Как я выживал в одиночку в зимнем лесу…, поверьте, даже сейчас не знаю, какие слова подобрать, чтобы об этом рассказать... Ближе к весне, я встретил в лесу группу евреев, десять человек из разных гетто, которые скрывались в лесной землянке, после того как им удалось сбежать во время расстрелов. Среди них были люди из гетто Острог: Арон Вальдман, Мендель Трейберман, Кефель, восемнадцатилетний парнишка по фамилии Ойцер, младшая сестра Цали Иткина (ее потом убили бандеровцы). Прошел еще месяц, и тут мы встретились в лесу с советскими партизанами из отряда Одухи, пришедшего в наш лес из района Славуты.
На наш лесной лагерь наткнулся партизан, затем прибыло еще несколько человек на конях.
Мы стали проситься в партизанский отряд, но нас брать не хотели.
Потом партизаны нам сказали – «Дадим вам задание. Справитесь, тогда и поговорим о зачислении в отряд». Нам приказали сжечь лесопилку, и мы пошли на это задание втроем: Вальдман, Ойцер и я. Нам дали «оружие» - коробок спичек передали Вальдману, и мы пошли туда, как на смерть, поскольку на лесопилке круглосуточно находилось отделение вооруженных полицаев для охраны. Походим ночью к лесопилке, а назад дороги нет, но бывает же в жизни удача, лесопилка оказалось пустой, охраны не было, видно полицаи в ближайшую деревню на пьянку уехали. Мы все там сожгли дотла, но когда вернулись назад в свой лесной лагерь, то партизаны сказали, что в отряд берут только двоих, самых молодых – меня и Ойцера.
Я думаю, что меня зачислили в отряд только по той причине, что Одуха в разговоре со мной, расспрашивая из какой я семьи, вдруг произнес, что он хорошо знал семью моей матери (мама была родом из Славуты, с Восточной Украины)…
Мой товарищ Ойцер впоследствии погиб в одном из боев, а остальные, «забракованные» в тот день партизанами, так и остались в лесном лагере, но несколько человек все же позже попали в партизанские отряды и некоторые смогли остаться в живых до того момента, пока пришла Красная Армия, а остальные погибли в лесах от рук немцев, «бандеровцев» и полицаев-карателей.
Г.К. – Каким был отряд Одухи в начале 1943 года?
И.Г. – В этот момент в отряде было всего человек 50-60, и все были вооружены.
Отряд был рейдовым и он специально пришел со стороны Житомира, чтобы поднять на партизанскую борьбу всех противников нацистского режима. Мне сразу дали винтовку, а потом я уже получил автомат ППШ, (нам сбрасывали оружие на парашютах с самолетов, прилетавших с «Большой Земли»), и также вооружился трофейным пистолетом.
Меня сразу отправили в отделение минеров – подрывников, которым командовал «окруженец», бывший кадровый командир Красной Армии, и фамилия его была, дай Бог сразу вспомнить…- Петров. Он обучал подрывников минному делу, и затем командовал нашим отрядом, который назывался отдельной диверсионной подрывной ротой, и я воевал в составе отдельного взвода минеров - подрывников. Долгое время наш отряд дислоцировался в районе, который назывался Пивня Гора, но диверсионные группы и отряды были рейдовыми и выходили на задания на обширной территории от Житомира до станции Здолбунов. Каждый день на задание отправлялась как минимум одна группа из трех человек, а то и сразу несколько групп, на выполнение диверсий на железной дороге. Я хотел отомстить сполна за свою расстрелянную немцами семью и сам постоянно вызывался на любые задания, «вне очереди», все время был на диверсиях «на железке»…Я наслаждался местью, давил этих немецких гадов, истреблял их, как мог, но до самого конца войны мне все время казалось, что я их еще мало убил, что мой счет к немцам еще не закрыт…
Г.К. – Каким было Ваше боевое крещение в партизанах?

++++++++++

▶ Цель задания
Определите, пожалуйста, согласуется ли с фрагментом выше каждое из утверждений ниже, и подтвердите ответ «да» или «нет» точной цитатой из фрагмента.
1. На задание сжечь лесопилку отправились три человека.
2. Когда группа пришла к лесопилке, там находилась охрана из полицаев.
3. В начале 1943 года в отряде Одухи было около 50–60 человек.

▶ Раздел данных
++++++++++

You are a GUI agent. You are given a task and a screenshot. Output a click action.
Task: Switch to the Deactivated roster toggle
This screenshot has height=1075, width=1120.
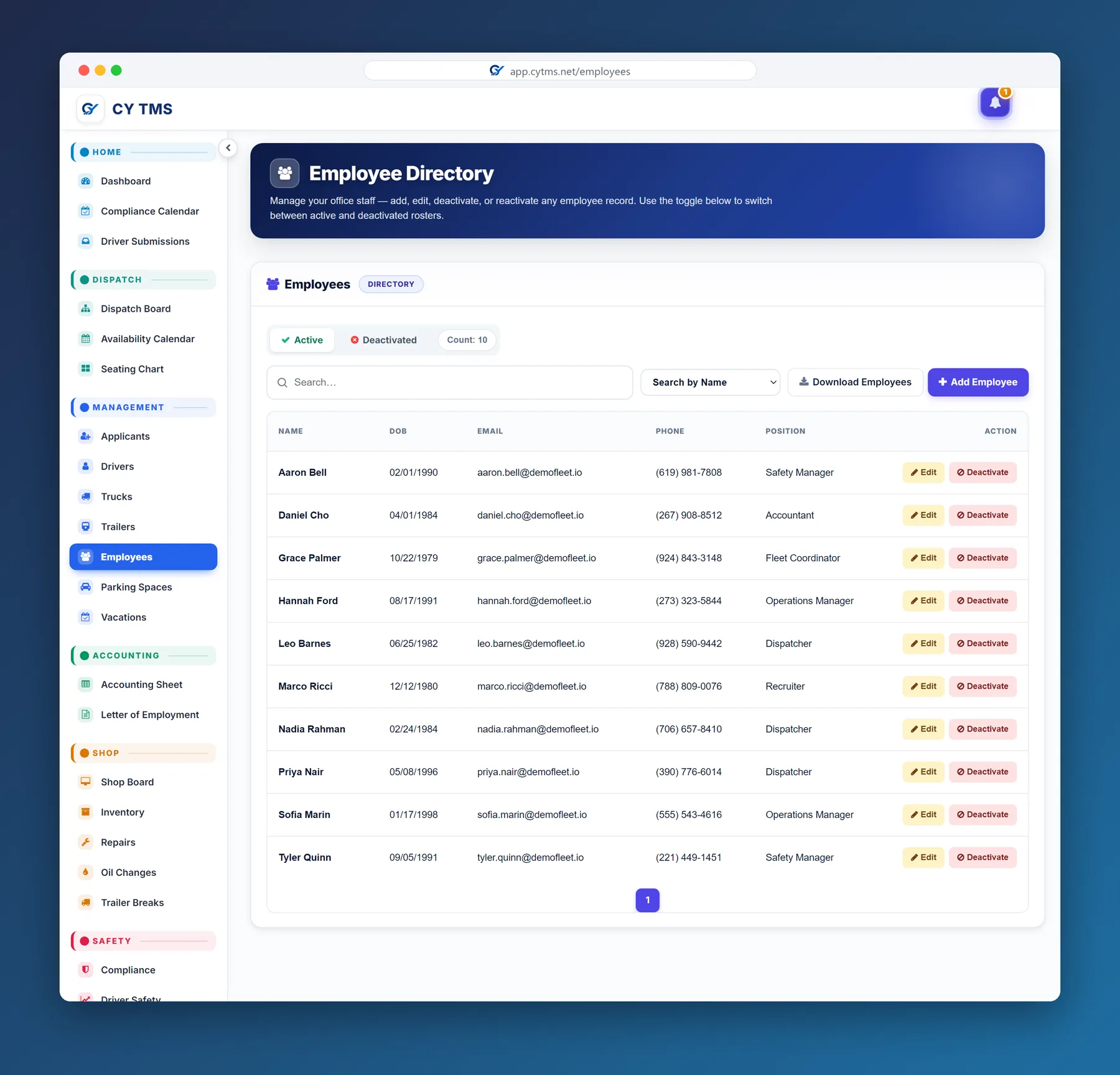point(384,340)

++++++++++

▶ Результат задания
1. Да: «мы пошли на это задание втроем: Вальдман, Ойцер и я».
2. Нет: «охраны не было».
3. Да: «в отряде было всего человек 50-60».